### To be done
Retype the items below verbatim, beginning at the line that contains "Given: Click the 45480.00" and stopping after the line that contains "Looking at the screenshot, I should [x=821, y=119].".

### Data for processing
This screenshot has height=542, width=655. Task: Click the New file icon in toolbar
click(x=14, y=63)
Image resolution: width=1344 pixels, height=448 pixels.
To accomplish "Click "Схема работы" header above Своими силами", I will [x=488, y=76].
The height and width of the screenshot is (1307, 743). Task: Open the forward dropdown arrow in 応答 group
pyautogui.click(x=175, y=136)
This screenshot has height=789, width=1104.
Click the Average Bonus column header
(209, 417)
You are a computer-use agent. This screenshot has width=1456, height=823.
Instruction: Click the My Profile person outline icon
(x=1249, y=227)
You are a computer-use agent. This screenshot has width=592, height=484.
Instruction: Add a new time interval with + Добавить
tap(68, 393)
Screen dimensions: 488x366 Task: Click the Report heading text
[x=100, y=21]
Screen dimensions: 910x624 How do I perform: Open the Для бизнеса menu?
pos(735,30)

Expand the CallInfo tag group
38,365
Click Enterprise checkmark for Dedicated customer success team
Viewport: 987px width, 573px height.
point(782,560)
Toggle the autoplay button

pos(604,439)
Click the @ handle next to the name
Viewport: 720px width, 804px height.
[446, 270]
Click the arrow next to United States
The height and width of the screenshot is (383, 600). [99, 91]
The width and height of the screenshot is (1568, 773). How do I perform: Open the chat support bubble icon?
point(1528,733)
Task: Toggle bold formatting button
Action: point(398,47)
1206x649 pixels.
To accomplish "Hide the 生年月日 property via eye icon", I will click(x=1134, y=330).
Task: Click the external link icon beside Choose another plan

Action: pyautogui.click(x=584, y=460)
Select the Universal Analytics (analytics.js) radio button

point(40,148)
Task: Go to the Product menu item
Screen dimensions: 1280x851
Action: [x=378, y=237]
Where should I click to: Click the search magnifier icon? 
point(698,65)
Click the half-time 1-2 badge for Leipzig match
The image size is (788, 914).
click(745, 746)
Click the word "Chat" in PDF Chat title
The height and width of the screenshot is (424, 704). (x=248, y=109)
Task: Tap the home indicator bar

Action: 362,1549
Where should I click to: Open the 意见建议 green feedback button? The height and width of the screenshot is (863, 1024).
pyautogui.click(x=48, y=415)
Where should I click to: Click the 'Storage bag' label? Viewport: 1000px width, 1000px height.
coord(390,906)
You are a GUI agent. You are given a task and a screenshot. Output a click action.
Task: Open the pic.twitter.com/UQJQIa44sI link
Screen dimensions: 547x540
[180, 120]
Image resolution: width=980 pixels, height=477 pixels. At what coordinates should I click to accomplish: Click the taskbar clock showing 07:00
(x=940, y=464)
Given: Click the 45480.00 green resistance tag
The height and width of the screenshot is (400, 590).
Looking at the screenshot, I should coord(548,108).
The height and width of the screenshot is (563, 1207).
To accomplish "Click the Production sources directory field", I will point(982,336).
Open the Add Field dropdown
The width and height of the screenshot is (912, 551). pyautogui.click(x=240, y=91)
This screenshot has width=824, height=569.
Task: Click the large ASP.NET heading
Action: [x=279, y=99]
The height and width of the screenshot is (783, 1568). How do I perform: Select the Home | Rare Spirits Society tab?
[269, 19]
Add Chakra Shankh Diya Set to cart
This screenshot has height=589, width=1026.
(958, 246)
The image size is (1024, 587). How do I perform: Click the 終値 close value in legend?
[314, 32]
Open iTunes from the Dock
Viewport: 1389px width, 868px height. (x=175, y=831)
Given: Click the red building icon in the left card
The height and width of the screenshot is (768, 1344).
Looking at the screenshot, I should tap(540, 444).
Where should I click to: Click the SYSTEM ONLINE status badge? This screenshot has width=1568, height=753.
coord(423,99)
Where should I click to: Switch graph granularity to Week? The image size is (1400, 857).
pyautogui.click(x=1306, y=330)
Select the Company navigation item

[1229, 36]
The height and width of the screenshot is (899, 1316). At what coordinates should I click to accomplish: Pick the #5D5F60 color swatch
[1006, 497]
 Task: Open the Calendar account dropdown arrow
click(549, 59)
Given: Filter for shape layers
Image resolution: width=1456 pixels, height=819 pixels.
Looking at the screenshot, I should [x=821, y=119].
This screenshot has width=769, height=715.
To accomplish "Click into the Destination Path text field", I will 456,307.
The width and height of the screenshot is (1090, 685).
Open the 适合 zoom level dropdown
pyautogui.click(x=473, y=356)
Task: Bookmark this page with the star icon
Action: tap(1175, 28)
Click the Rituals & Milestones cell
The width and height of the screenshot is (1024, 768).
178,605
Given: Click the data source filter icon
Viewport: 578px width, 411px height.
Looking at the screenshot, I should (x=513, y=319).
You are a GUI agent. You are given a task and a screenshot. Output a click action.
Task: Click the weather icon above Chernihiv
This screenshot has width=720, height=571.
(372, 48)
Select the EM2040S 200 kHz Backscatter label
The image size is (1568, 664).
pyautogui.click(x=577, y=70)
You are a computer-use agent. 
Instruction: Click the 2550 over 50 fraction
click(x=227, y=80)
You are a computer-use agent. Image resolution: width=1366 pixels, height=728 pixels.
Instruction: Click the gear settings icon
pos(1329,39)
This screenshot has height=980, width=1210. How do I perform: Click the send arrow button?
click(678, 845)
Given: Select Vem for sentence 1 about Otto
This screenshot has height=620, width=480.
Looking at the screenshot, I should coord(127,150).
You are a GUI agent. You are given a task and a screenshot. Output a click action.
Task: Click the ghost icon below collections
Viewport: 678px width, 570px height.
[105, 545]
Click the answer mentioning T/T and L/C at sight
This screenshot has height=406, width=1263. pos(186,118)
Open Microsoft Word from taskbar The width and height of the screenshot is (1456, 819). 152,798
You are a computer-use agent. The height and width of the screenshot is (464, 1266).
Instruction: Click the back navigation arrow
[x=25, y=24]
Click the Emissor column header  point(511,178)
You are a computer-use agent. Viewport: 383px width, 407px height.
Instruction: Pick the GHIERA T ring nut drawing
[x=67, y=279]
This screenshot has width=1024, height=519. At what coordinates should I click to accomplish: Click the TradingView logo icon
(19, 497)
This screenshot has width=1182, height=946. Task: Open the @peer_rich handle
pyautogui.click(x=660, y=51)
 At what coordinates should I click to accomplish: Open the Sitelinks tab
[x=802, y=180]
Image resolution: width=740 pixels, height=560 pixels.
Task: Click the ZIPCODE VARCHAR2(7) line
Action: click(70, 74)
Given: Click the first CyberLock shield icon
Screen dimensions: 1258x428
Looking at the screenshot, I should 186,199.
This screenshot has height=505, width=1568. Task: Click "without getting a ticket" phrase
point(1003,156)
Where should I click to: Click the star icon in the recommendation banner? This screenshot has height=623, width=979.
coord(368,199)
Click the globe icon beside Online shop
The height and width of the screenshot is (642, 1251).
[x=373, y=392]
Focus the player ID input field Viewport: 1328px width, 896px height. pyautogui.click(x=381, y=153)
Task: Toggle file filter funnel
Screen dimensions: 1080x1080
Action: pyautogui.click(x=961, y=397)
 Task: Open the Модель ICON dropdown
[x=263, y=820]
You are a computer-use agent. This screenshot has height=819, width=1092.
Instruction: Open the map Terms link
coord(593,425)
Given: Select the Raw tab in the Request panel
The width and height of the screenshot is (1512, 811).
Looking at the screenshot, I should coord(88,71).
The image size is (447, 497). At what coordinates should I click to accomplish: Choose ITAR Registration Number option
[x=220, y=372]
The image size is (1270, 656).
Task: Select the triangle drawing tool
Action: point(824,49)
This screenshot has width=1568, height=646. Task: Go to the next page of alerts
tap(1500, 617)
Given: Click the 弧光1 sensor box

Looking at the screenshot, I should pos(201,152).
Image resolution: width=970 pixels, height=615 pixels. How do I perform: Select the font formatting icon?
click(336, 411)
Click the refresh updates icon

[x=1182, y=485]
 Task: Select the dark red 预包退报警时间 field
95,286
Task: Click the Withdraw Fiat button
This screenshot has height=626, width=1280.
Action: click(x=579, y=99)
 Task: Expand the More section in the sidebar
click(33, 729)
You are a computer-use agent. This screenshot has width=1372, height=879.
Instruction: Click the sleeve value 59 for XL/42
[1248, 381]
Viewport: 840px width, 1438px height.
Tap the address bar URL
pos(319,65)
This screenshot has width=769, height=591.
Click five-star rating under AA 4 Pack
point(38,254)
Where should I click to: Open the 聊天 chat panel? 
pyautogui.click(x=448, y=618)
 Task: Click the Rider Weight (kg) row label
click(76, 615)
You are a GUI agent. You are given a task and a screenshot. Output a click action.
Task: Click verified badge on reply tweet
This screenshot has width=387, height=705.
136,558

### Task response
Given: Click the 45480.00 green resistance tag
The height and width of the screenshot is (400, 590).
Looking at the screenshot, I should coord(548,108).
The height and width of the screenshot is (563, 1207).
To accomplish "Click the Production sources directory field", I will point(982,336).
Open the Add Field dropdown
The width and height of the screenshot is (912, 551). pyautogui.click(x=240, y=91)
This screenshot has width=824, height=569.
Task: Click the large ASP.NET heading
Action: [x=279, y=99]
The height and width of the screenshot is (783, 1568). How do I perform: Select the Home | Rare Spirits Society tab?
[269, 19]
Add Chakra Shankh Diya Set to cart
This screenshot has height=589, width=1026.
(958, 246)
The image size is (1024, 587). How do I perform: Click the 終値 close value in legend?
[314, 32]
Open iTunes from the Dock
Viewport: 1389px width, 868px height. (x=175, y=831)
Given: Click the red building icon in the left card
The height and width of the screenshot is (768, 1344).
Looking at the screenshot, I should tap(540, 444).
Where should I click to: Click the SYSTEM ONLINE status badge? This screenshot has width=1568, height=753.
coord(423,99)
Where should I click to: Switch graph granularity to Week? The image size is (1400, 857).
pyautogui.click(x=1306, y=330)
Select the Company navigation item

[1229, 36]
The height and width of the screenshot is (899, 1316). At what coordinates should I click to accomplish: Pick the #5D5F60 color swatch
[1006, 497]
 Task: Open the Calendar account dropdown arrow
click(549, 59)
Given: Filter for shape layers
Image resolution: width=1456 pixels, height=819 pixels.
Looking at the screenshot, I should [x=821, y=119].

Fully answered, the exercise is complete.